Enfim, no final, Les Misérables funciona apesar de
Tom Hooper, mas nunca devido ao seu trabalho.
Passemos a temas mais agradáveos e vamos falar do elenco,
das personagens e de alguns dos números musicais. Para começar, temos a atriz
que arrecadou um dos únicos três óscares que o filme arrecadou, Anne Hathaway
como Fantine, a mártir de amor maternal que se vê destruída pelas catastróficas
injustiças sociais na França do princípio do século XIX.
Muitos diriam que a melhor Fantine musical de sempre foi
Patti LuPone, a grande diva que originou o papel nos palcos ingleses. Para mim,
LuPone nunca conseguiu transmitir nenhuma sugestão credível da enorme
fragilidade necessária para que Fantine funcione como personagem pelo que a
minha atriz predileta neste papel foi, durante muitos anos, Ruthy Henshel, que
tem uma magnífica dignidade na sua abordagem que, mesmo assim, trai uma
colossal vulnerabilidade. Anne, ao contrário das suas antecessoras, deixa-se
levar pela degradação da personagem. Ela não é a nobre e injustiçada vítima de
Hugo, mas sim a selvagem visão de miséria e injustiça social que está sempre subjacente
no texto. Anne é a mais furiosa Fantine que o cinema já viu e por isso ela
merece admiração. Também há que dizer que ela é absolutamente perfeita para a
abordagem estilística de Hooper, basta observarmos o célebre “I Dreamed a Dream”
para isso se tornar evidente. Mesmo assim, para mim, o seu melhor momento é,
sem dúvida, a sua prestação aquando da canção “Fantine’s Arrest”, um momento
que poucas vezes foi tão rico em rancor e aberta agressividade. Na sua Fantine
em feia e desesperada luta pela sobrevivência, Hathaway encontra um tipo de
dignidade diferente da elegância de Henshey, do orgulho de LuPone ou da
santidade de Lea Salonga. Francamente, apesar de todo o ódio que sobre ela
caiu, Anne Hathway mereceu o Óscar que recebeu, assim como a
montanha de outros galardões da Awards Season de 2012.
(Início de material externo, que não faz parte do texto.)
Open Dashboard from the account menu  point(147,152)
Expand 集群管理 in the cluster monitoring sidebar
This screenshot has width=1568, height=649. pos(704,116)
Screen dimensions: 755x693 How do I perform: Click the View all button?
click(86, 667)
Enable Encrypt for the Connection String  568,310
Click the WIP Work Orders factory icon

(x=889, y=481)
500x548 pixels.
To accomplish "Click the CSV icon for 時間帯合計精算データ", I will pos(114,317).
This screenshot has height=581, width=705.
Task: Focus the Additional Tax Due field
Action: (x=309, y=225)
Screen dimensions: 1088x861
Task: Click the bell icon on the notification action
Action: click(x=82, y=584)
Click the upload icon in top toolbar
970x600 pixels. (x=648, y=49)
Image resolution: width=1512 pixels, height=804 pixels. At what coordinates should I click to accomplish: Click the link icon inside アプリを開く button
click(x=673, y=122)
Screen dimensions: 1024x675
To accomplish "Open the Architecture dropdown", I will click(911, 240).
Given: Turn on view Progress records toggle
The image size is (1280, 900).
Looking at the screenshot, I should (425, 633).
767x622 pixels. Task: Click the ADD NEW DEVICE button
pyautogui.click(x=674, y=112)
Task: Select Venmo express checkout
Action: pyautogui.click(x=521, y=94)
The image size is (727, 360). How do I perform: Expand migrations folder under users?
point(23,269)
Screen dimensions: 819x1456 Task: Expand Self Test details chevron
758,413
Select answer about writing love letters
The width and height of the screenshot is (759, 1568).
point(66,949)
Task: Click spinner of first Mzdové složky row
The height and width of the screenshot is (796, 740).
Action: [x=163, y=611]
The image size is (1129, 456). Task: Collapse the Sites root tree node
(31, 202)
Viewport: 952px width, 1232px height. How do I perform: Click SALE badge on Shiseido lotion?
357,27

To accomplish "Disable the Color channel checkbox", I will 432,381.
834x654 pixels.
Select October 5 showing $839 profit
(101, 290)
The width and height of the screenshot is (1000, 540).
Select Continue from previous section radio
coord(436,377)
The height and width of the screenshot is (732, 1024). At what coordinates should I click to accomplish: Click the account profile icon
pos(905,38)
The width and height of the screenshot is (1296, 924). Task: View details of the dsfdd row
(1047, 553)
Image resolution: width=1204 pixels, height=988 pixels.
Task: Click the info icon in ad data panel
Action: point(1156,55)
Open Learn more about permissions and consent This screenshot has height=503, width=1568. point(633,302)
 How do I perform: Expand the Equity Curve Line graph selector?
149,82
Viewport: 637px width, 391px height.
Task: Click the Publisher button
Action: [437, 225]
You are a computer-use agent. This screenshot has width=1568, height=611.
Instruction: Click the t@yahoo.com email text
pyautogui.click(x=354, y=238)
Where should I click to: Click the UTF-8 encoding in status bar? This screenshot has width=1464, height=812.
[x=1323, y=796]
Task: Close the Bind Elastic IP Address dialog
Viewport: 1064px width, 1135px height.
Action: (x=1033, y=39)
Apesar da relativa importância de Fantine, o centro de Les
Misérables é Jan Valjean. Hugh Jackman é um consumado ator de teatro musical
pelo que seria de esperar grandeza da sua parte na encarnação deste formidável
protagonista. De um modo geral o ator australiano é bastante bom com alguns
vislumbres de pura genialidade como no seu solilóquio, mas, infelizmente, ele
tem uma estranha tendência para esforçar em demasia a sua voz. Talvez tenha
sido um acidente, ou uma escolha propositada, o facto é que, especialmente em “Bring
Him Home”, uma canção praticamente impossível de cantar na melhor das
circunstâncias, Jackman tem tendência a cair num esforço que trai a nobreza e
força inerente à personagem escrita por Victor Hugo. Também se poderia acusar o
ator de simplificar a complexidade da personagem literária, mas isso é algo
presente desde a primeira vez que este musical foi posto em palco e é uma invariável
necessidade dramática. Quando Jackman está nos seus melhores momentos, no
entanto, ele rivaliza mesmocom Fredric March como melhor representação em
língua inglesa desta mítica personagem.
O mesmo não se pode dizer de Russell Crowe como Javert, a
figura mais abertamente antagónica de Les Misérables. O ator está
completamente perdido neste musical, não tendo a autoridade bárbara de outros intérpretes
passados da personagem, ou o desespero que Jackman e Hathaway conferem aos seus
retratos. Vocalmente ele é um desastre, conseguindo apenas verdadeiramente convencer
num dos seus números que está bastante alterado do seu registo original em
palco. “Stars” cantado por Crowe torna-se numa solene prece aos céus e não num
grito de fúria e autorreflexão, o que é perfeito para a modesta abordagem do
ator e para o momento na estrutura do filme. Infelizmente, Crowe não consegue
fazer o mesmo com o seu climático número final, o que desfere um grande golpe
contra a geral qualidade do edifício do filme.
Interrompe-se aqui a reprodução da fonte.